_CONSIGNE A_:
Répondez à ces questions d'après le texte sur l'invasion de l'Ukraine :
(i) Selon des responsables, combien de personnes au moins le missile tombé sur un immeuble d'habitation de Kiev a-t-il tuées ?
(ii) Depuis quelle année Donetsk est-elle tenue par des séparatistes soutenus par la Russie ?
(iii) Combien de personnes l'invasion a-t-elle poussées à fuir l'Ukraine ?

Les forces russes se sont dirigées vers la capitale Kiev depuis le nord-est et le nord-ouest, mais n’ont guère progressé jusqu’à présent vers la capitale elle-même, malgré de violents combats qui ont réduit les banlieues en ruines.

À Kiev même, un immeuble d’habitation a été touché par un missile dans la nuit, tuant au moins une personne, selon des responsables.

« L’escalier n’était plus là, tout était en feu », a déclaré Maksim Korovii, résident de l’appartement.

Lui et sa mère ne savaient pas quoi faire, a-t-il dit.

« Alors nous avons couru sur le balcon. Nous avons réussi à mettre les vêtements que nous avions sous la main et nous nous sommes frayés un chemin de balcon en balcon et à la fin nous sommes descendus par l’entrée du bâtiment suivant. »

La Russie nie avoir ciblé des civils, affirmant qu’elle mène une « opération spéciale » pour démilitariser et « dénazifier » l’Ukraine. L’Ukraine et ses alliés occidentaux estiment qu’il s’agit d’un prétexte sans fondement pour une guerre d’agression.

À Donetsk, tenue depuis 2014 par des séparatistes soutenus par la Russie, le ministère russe de la Défense a déclaré qu’au moins 20 personnes avaient été tuées et 28 blessées par ce qu’il a dit être un missile ukrainien avec une charge à fragmentation. Il a publié des images d’un missile dans une rue animée et de véhicules détruits par des éclats d’obus.

L’Ukraine a accusé la Russie ou ses alliés de mener eux-mêmes cette attaque comme un prétexte : « Il s’agit indubitablement d’une roquette russe ou d’une autre munition », a déclaré le porte-parole militaire ukrainien Leonid Matyukhin.

Relief n’a pas pu vérifier ces deux versions.

Une femme enceinte meurt à Mariupol

Le ministère ukrainien des Affaires étrangères a déclaré qu’une femme enceinte, photographiée en train d’être évacuée blessée d’une maternité de Mariupol bombardée par la Russie la semaine dernière, était depuis décédée avec son bébé à naître. Relief n’a pas été en mesure de vérifier cette information.

Malgré une vidéo montrant au moins deux femmes enceintes transportées hors des ruines, la Russie a déclaré que l’hôpital n’était pas utilisé à ce moment-là et avait été occupé par des combattants ukrainiens.

L’invasion a poussé plus de 2,8 millions de personnes à fuir les frontières de l’Ukraine et pris au piège des centaines de milliers de personnes dans les villes assiégées.

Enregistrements

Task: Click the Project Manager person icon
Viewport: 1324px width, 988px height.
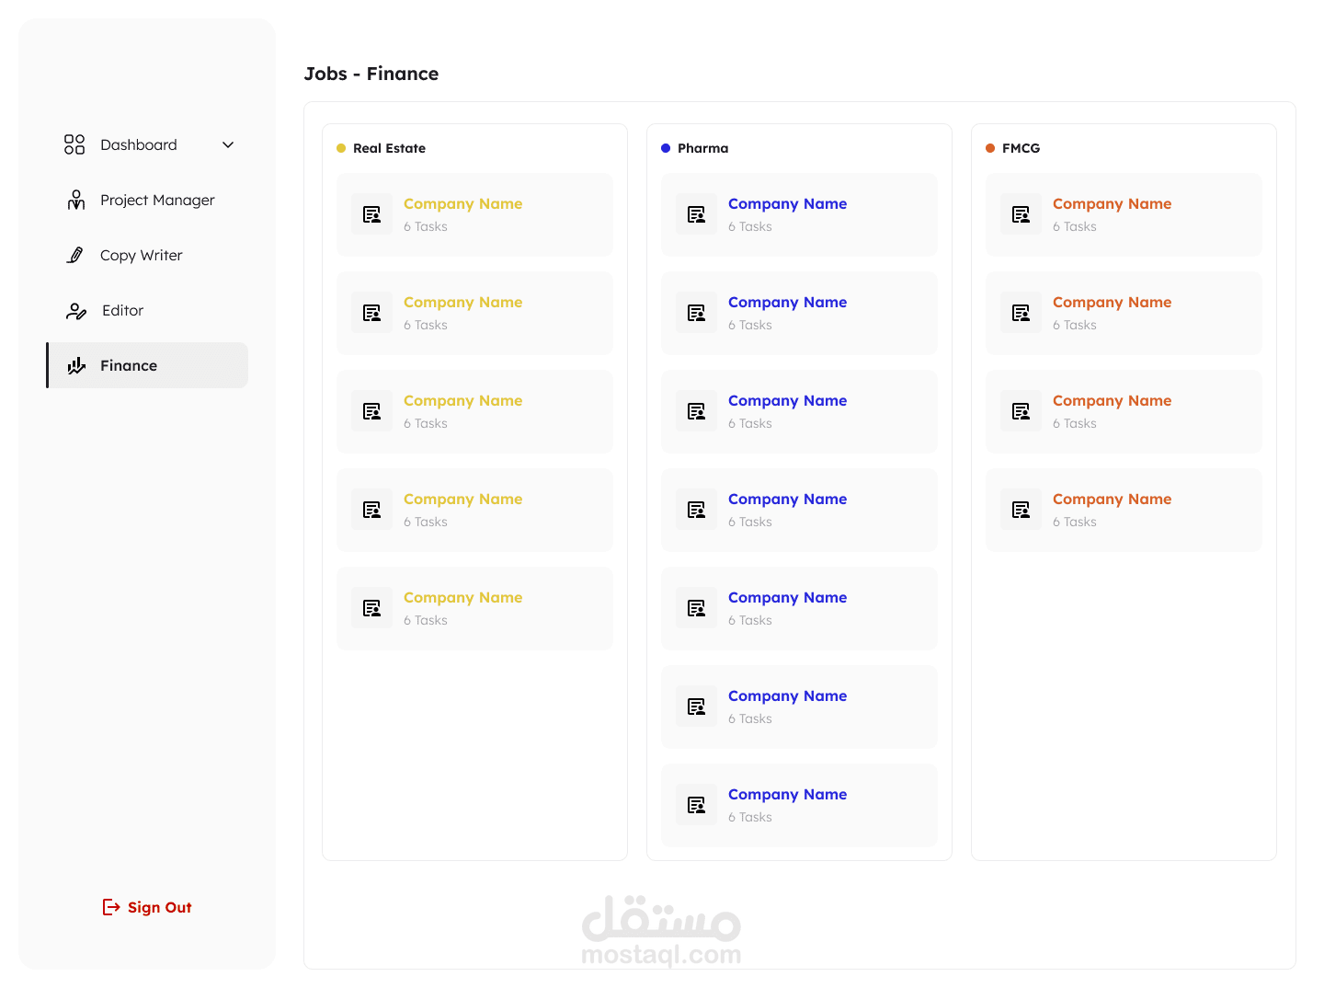Action: 76,200
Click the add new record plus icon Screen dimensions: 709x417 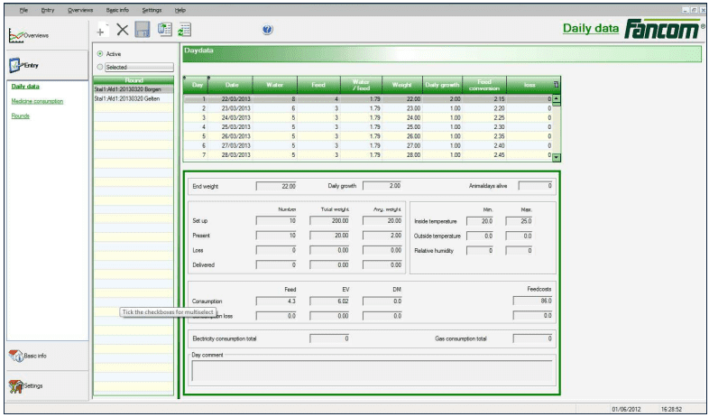[x=102, y=31]
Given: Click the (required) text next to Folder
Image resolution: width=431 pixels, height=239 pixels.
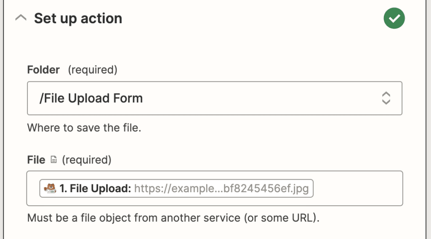Looking at the screenshot, I should 93,70.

_CONSIGNE B_:
Dans les enregistrements, reprenez les lignes qui vont de celle contenant "Given: Click the" jusqu'à la fin, en renommant "Folder" en "Dossier" sans rien changer d'autre. Laissez les images de côté dans votre réponse.

_RÉPONSE A_:
(i) Au moins une personne.
(ii) Depuis 2014.
(iii) Plus de 2,8 millions de personnes.

_RÉPONSE B_:
Given: Click the (required) text next to Dossier
Image resolution: width=431 pixels, height=239 pixels.
Looking at the screenshot, I should 93,70.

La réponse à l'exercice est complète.